Data here are in two forms: topojson for the map layers (boundaries, cities, lakes, etc.) and CSV for the numeric data. All are loaded at runtime, where the CSV is joined to Admin 1 (province-level) geodata. We avoided pre-joining the CSV to the shape data because that would make updates more complicated, i.e., saving a new topojson file for any little data change.
It’s important to get sizes and positioning exactly right so that the exported map drops perfectly into our templates without the need for any transformations. Our maps are A4 size and we’re working in millimeters, but of course in the browser we need pixel dimensions. It works out to be 841.89 x 595.28 pixels. Illustrator converts measurements at 72 pixels per inch, which is a lower resolution than modern screens, and thus the map appears suspiciously small in the browser—but don’t worry, it all turns out right in the end!
It’s also important to note the lat/lon bounds of the map in case outside geodata needs to match. In this case we generate a hillshade separately using GDAL. The extent values listed above the map—easily derived from D3’s
projection.invert() method—plug right into the GDAL commands, producing a hillshade image that will fit perfectly on this map.
D3 really shines with projecting and drawing geographic data, and this tool takes full advantage of that. It goes through the standard routine of drawing GeoJSON data to SVG paths, putting each data layer into a named
<g> element that will later show up as a layer in Illustrator. We use the Mercator projection (sorry, cartographic hard-liners, it was by request) and use D3’s geo
bounds() functions to center the map on the country of interest and scale it approximately to fit. After that we can manually adjust position or scale to get the layout just right, fitting the country into some guides we added on top of the map.

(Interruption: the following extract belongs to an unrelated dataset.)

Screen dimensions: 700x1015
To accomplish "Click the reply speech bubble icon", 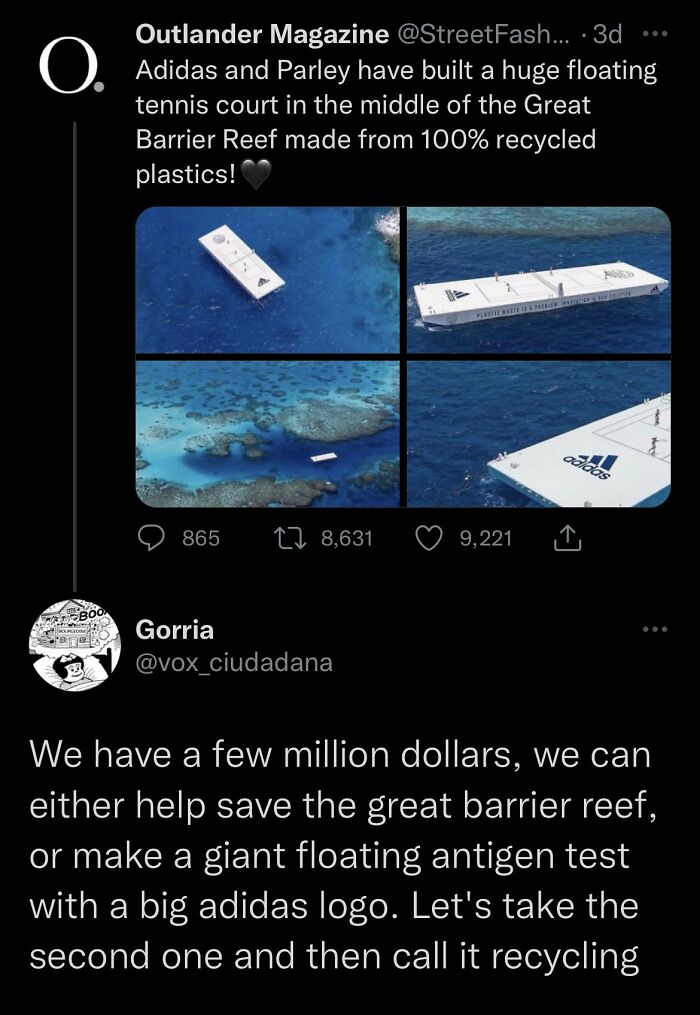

Importantly, in addition to the standard map-drawing code, we use the projection’s
clipExtent() method to clip everything to the page extent. Otherwise, when imported to Illustrator, we’d have a whole world’s worth of extraneous paths outside the artboard. While setting the
clipExtent is enough to chop off polygons and anything drawn directly with the path generator, hiding labels takes a little extra effort. We have to check manually whether they’re outside the clip extent and hide them if so.

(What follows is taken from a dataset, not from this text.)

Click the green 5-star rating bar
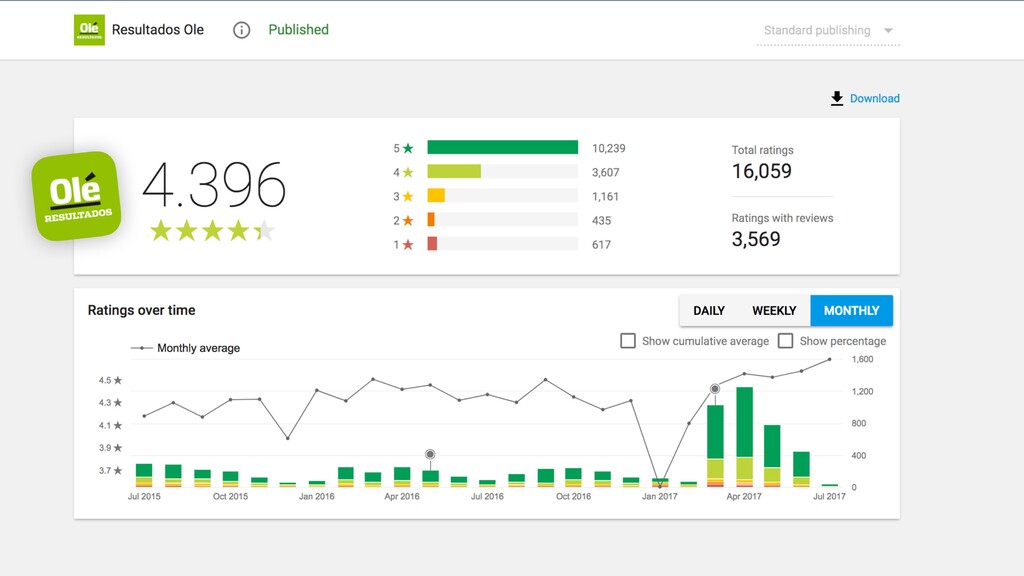The image size is (1024, 576). click(x=502, y=148)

D3’s scale functions really come in handy for these maps’ thematic layers. For the most part, we can create scales that have a constant
range (such as the purple color scheme or the proportional symbol size) and set the
domain to according to a particular country’s data if needed. GDP data (the choropleth map) is classified using the Jenks algorithm in Simple Statistics.

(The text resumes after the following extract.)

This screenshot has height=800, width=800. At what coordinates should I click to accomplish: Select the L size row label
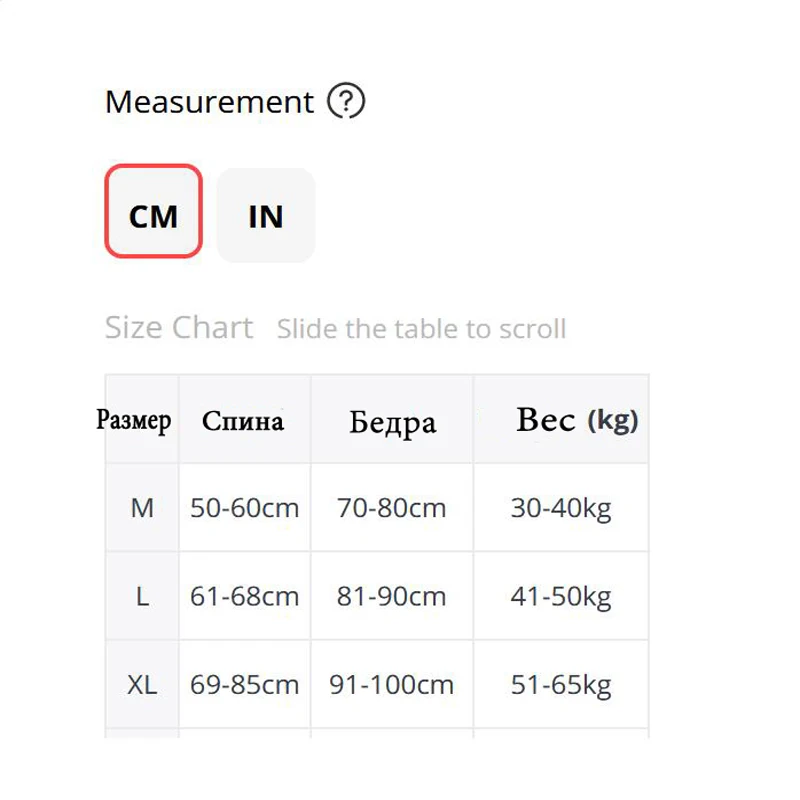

For the most part we leave legends to the Illustrator end of things. Values of the choropleth class breaks are simply listed in the containing HTML page, and then entered into the template in Illustrator. We do draw a simple proportional symbol legend because while the maximum size is constant, the size of good sample values (such as 1 or 5) changes from map to map. Flood and earthquake maps use bar chart symbols that, like the choropleth map, simply get some explanation in text.
Mapping via code provides a big advantage if you’re looking for complex symbols. D3 in particular makes it easy to draw symbols tied to data—with almost total freedom of form.
Luckily, there’s not a lot to explain here. SVG Crowbar, created by New York Times Graphics people specifically with D3 in mind, does a great job of exporting the SVG map to a layered file ready to use with Illustrator. We just have to make sure our various map layers are properly grouped and have
id attributes, and we end up with a nice and neat file.
A command line
Finally, a nice thing about doing the basic map work in the browser is that it’s easy for a web developer to do advanced things by entering code right in the console, without having to be familiar with more specialized code that might be used in GIS or other tools. We didn’t do much of that here, other than as a shortcut to set zoom levels, but theoretically we could invoke, change, or extend any other functions of the page to do things that might be needed in unique cases.